Goes back and Rs the FM more closely. Oh the embarrassment.

| [\0-\377] is the most efficient way to match
| everything currently.  Maybe \e should match everything.

Nah. What's wrong with [^]?

| And \E would of course match nothing.   :-)

Correspondingly, []. Haven't tried it yet (does so). Ouch. The ] at the
start of the pattern is taken as part of the range. A feature. Well, it
was a nice idea...
	- Cameron Simpson
	  cameron@spectrum.cs.unsw.oz.au
	  "To every problem there is a simple, obvious, wrong solution."

brnstnd@kramden.acf.nyu.edu (Dan Bernstein) (10/08/90)

In article <887@usage.csd.unsw.oz.au> cameron@spectrum.cs.unsw.oz.au (Cameron Simpson) writes:
> From article <9847@jpl-devvax.JPL.NASA.GOV>, by lwall@jpl-devvax.JPL.NASA.GOV (Larry Wall):
> | [\0-\377] is the most efficient way to match
> | everything currently.  Maybe \e should match everything.
> Nah. What's wrong with [^]?

How do you specify ] in a [^...] expression, then? You mention the same
problem with []...

---Dan

worley@compass.com (Dale Worley) (10/08/90)

   X-Name: Cameron Simpson,foo

   Um, why can't I write
	   sub swab {
	       $_[0] =~ s/(.)(.)/$2$1/g;
	   }

Basically, because it doesn't work.  This swaps every pair of bytes,
but doesn't swap the byte pairs, etc.  The goal is to turn ABCD into
DCBA.

Dale Worley		Compass, Inc.			worley@compass.com
--
The great unsolved problem of feminsm is to decide whether we need to
make men more like women, or women more like men.

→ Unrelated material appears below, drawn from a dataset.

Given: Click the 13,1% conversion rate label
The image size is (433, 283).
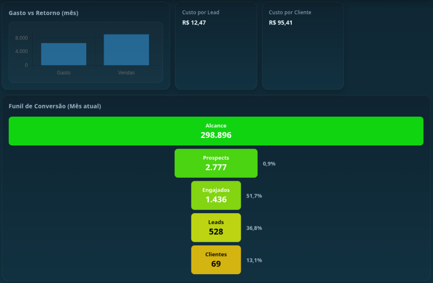Looking at the screenshot, I should pos(254,260).
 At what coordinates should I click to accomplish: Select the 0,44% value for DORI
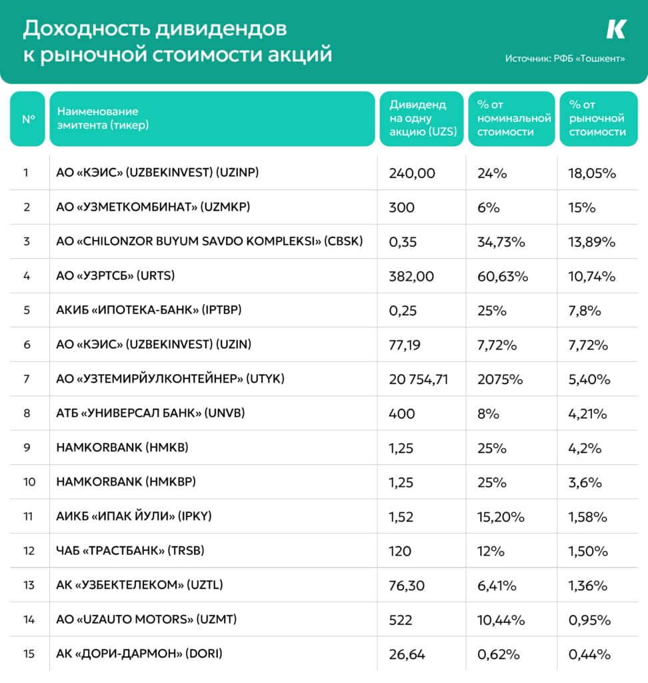pyautogui.click(x=589, y=654)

dale@convex.com (Dale Lancaster) (10/10/90)

In <9847@jpl-devvax.JPL.NASA.GOV> lwall@jpl-devvax.JPL.NASA.GOV (Larry Wall) writes:

>Because . doesn't match \n.  [\0-\377] is the most efficient way to match
>everything currently.  Maybe \e should match everything.

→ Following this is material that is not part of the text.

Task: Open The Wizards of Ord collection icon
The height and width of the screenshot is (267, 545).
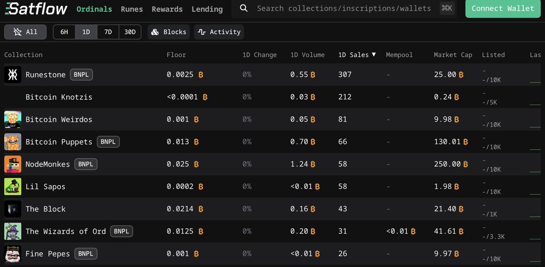Action: (x=12, y=231)
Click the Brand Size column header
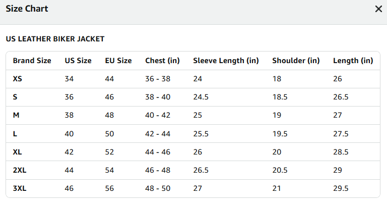This screenshot has height=205, width=387. [32, 61]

>And \E would of course match nothing.   :-)

>Larry

I would rather see \* match everything and \e be ESC as it is in
other utilities. And maybe \!* matches nothing? :-)

dml

cimarron@erewhon.postgres.Berkeley.EDU (Cimarron D. Taylor </>) (10/10/90)

 | From: dale@convex.com (Dale Lancaster)
 | Newsgroups: comp.lang.perl
 | Subject: Re: unpack and endianness
 | Date: 9 Oct 90 17:20:43 GMT
 | 
 | I would rather see \* match everything and \e be ESC as it is in
 | other utilities. And maybe \!* matches nothing? :-)
 | 
 | dml

	But doesn't \* already mean "turn off the special meaning of *".
	i.e.  match only an asterix?

	Cimarron Taylor
	Electronics Research Laboratory / POSTGRES project
	University of California, Berkeley
	cimarron@postgres.berkeley.edu
	

mdb@ESD.3Com.COM (Mark D. Baushke) (10/10/90)

On 9 Oct 90 17:20:43 GMT, dale@convex.com (Dale Lancaster) said:

Dale> In <9847@jpl-devvax.JPL.NASA.GOV> lwall@jpl-devvax.JPL.NASA.GOV
Dale> (Larry Wall) writes: 

>Because . doesn't match \n.  [\0-\377] is the most efficient way to match
>everything currently.  Maybe \e should match everything.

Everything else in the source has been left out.